I didn’t eat at all yesterday. While I didn’t get terribly hungry, I REALLY wanted to eat something. I missed food, I guess. Physiologically, my body was doing just fine, but I was struggling a bit psychologically. My brain just kept trying to point me toward eating.

I get a lot of pleasure from eating. It’s something I look forward to. I suppose it’s almost a way of self-medicating at times. When I’m anxious or depressed, I’m drawn to sugar and carbohydrates. After I consume a pint of ice cream or an entire pizza, I feel better.

For me, the psychological struggle to lose weight is just as hard as the physiological struggle.
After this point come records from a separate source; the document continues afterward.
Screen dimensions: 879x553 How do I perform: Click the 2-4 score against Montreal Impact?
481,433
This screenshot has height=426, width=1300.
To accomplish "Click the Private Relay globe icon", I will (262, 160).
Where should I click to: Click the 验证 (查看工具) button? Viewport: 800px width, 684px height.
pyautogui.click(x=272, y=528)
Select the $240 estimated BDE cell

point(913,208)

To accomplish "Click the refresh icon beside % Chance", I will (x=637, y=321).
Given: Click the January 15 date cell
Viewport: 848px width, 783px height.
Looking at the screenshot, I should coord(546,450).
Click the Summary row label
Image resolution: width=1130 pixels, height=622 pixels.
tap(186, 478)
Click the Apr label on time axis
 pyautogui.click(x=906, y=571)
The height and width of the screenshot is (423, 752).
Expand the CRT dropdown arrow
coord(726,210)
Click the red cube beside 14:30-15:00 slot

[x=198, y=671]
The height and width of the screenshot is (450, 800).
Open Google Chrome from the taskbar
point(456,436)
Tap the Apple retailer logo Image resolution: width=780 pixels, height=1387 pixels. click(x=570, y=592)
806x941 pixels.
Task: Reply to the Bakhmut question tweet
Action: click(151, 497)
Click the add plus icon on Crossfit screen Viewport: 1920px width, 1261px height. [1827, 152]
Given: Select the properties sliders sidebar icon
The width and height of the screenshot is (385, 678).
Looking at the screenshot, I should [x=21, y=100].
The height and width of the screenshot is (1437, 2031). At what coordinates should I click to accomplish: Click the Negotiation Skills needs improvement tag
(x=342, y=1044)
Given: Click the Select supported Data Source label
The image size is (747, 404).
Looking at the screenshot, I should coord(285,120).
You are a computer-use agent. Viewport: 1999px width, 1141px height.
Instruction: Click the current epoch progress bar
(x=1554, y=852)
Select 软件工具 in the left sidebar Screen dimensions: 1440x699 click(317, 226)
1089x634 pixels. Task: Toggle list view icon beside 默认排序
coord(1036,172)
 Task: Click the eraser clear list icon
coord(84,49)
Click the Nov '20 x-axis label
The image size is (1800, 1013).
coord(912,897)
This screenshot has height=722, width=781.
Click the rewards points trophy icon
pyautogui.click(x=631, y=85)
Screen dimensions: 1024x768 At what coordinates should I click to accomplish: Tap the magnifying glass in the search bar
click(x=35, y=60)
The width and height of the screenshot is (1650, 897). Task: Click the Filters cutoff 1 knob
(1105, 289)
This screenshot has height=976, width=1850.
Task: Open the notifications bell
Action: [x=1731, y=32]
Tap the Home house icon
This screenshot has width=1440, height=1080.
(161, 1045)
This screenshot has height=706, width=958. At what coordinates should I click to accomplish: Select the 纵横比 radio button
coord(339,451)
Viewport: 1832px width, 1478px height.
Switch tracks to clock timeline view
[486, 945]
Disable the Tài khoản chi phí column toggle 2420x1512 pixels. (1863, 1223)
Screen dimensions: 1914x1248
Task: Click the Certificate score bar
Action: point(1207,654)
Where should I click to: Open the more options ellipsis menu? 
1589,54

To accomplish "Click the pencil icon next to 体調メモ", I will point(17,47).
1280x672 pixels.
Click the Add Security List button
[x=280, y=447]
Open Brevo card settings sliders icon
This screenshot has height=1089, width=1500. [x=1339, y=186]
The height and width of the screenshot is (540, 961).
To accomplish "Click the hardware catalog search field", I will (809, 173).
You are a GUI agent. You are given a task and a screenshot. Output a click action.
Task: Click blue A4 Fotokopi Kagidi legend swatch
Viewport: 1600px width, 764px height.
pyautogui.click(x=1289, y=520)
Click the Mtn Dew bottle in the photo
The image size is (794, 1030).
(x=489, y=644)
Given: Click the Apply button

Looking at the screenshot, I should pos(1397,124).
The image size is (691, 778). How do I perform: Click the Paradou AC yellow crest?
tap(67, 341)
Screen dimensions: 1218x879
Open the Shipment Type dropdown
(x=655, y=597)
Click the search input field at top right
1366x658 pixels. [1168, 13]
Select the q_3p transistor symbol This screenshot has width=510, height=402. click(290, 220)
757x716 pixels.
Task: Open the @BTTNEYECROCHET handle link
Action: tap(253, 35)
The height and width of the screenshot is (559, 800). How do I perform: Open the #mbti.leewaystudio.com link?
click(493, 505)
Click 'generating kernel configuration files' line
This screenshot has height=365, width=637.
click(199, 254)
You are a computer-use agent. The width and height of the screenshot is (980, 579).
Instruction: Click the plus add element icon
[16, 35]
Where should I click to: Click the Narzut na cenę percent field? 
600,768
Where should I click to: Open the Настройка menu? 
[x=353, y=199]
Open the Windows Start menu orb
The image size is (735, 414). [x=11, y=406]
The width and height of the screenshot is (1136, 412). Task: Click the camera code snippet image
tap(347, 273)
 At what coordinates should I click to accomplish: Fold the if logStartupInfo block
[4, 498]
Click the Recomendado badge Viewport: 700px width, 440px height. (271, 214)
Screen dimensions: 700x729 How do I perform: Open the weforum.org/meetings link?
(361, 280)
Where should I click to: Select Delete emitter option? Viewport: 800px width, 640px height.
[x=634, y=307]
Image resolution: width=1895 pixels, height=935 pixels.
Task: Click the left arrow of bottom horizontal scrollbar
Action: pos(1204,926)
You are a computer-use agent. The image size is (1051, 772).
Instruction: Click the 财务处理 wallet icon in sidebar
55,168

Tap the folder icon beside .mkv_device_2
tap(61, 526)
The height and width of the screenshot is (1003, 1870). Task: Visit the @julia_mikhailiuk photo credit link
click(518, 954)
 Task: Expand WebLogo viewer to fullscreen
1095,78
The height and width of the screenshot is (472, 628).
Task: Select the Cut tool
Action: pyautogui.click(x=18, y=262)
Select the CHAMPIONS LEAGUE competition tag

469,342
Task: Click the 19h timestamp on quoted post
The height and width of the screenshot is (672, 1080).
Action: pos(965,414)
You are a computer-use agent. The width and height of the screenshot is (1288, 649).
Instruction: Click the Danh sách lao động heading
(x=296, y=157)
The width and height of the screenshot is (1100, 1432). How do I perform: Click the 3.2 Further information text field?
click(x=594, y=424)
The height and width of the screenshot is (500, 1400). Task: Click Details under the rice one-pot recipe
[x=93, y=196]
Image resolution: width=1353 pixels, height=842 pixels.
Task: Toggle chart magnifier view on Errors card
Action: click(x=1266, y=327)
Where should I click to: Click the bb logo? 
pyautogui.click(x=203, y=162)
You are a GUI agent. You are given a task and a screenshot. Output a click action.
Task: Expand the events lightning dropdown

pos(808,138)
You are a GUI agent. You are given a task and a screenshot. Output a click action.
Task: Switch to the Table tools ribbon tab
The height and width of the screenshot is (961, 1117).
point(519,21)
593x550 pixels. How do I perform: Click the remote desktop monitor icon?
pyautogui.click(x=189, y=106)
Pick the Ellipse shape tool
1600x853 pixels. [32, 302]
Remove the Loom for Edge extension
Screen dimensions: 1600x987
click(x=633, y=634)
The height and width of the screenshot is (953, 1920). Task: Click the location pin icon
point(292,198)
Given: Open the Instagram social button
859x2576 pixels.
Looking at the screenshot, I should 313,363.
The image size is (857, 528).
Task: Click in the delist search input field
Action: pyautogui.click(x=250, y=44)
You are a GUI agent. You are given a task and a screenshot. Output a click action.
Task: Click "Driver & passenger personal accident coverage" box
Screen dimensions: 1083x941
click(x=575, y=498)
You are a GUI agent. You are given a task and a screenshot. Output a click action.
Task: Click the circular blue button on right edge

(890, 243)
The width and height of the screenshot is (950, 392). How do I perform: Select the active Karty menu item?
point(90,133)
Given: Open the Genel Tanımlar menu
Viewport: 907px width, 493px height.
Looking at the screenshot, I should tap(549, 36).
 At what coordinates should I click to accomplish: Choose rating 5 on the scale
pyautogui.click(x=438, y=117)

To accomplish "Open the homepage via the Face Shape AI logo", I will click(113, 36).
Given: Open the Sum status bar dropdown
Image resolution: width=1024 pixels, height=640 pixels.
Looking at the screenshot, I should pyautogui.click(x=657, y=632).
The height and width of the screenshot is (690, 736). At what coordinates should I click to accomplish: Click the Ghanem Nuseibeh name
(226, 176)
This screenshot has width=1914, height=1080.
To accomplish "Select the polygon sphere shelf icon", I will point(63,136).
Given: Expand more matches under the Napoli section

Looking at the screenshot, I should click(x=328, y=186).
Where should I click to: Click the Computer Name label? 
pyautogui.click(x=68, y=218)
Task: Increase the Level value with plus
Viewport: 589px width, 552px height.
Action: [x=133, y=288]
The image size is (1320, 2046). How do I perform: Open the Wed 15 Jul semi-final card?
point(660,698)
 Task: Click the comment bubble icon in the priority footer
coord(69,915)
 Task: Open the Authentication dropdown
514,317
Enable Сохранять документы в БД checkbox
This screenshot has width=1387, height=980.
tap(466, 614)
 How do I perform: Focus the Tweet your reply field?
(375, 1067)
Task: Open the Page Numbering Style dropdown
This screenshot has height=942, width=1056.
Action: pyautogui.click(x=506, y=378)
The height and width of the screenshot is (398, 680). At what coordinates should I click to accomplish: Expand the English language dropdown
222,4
My body doesn’t like feeling hungry, and my brain doesn’t like feeling unsatiated. So weight loss is a battle fought on two fronts. To deal with the hunger pangs during a fasting day, I just keep in mind that I’ll eat the next morning, and that helps me stave off the urge to eat. It’s more difficult to dismiss the psychological longing to eat, so I have to think about the long-term goal to keep that craving at bay.

I’m gaining confidence that I can sustain fasting three days per week. Doing this will obviously accelerate my weight loss, and I’m hoping that my goal of losing 80 pounds will require less than four months of deprivation. So far, in just three days, I’ve lost ten pounds. There will likely come a time when the weight stops coming off so easily (due to a shift in metabolism and having less fat to burn), but it feels good to be lighter today than I was yesterday and the day before.

My brain is a bit sluggish this morning and I have a touch of a headache. Whether this is due to not eating yesterday or something else (like my ongoing sleep issues or the various allergens in the air here) I don’t know, but I think it’s time for (more) coffee.